[[ Supplied material, beginning ]]

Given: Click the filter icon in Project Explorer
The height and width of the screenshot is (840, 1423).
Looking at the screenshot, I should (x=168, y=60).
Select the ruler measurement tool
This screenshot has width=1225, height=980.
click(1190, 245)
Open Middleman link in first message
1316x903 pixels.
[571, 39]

[[ Supplied material, end ]]

So that the data stays intact, repeat all of it exactly.

Given: Click the filter icon in Project Explorer
The height and width of the screenshot is (840, 1423).
Looking at the screenshot, I should (x=168, y=60).
Select the ruler measurement tool
This screenshot has width=1225, height=980.
click(1190, 245)
Open Middleman link in first message
1316x903 pixels.
[571, 39]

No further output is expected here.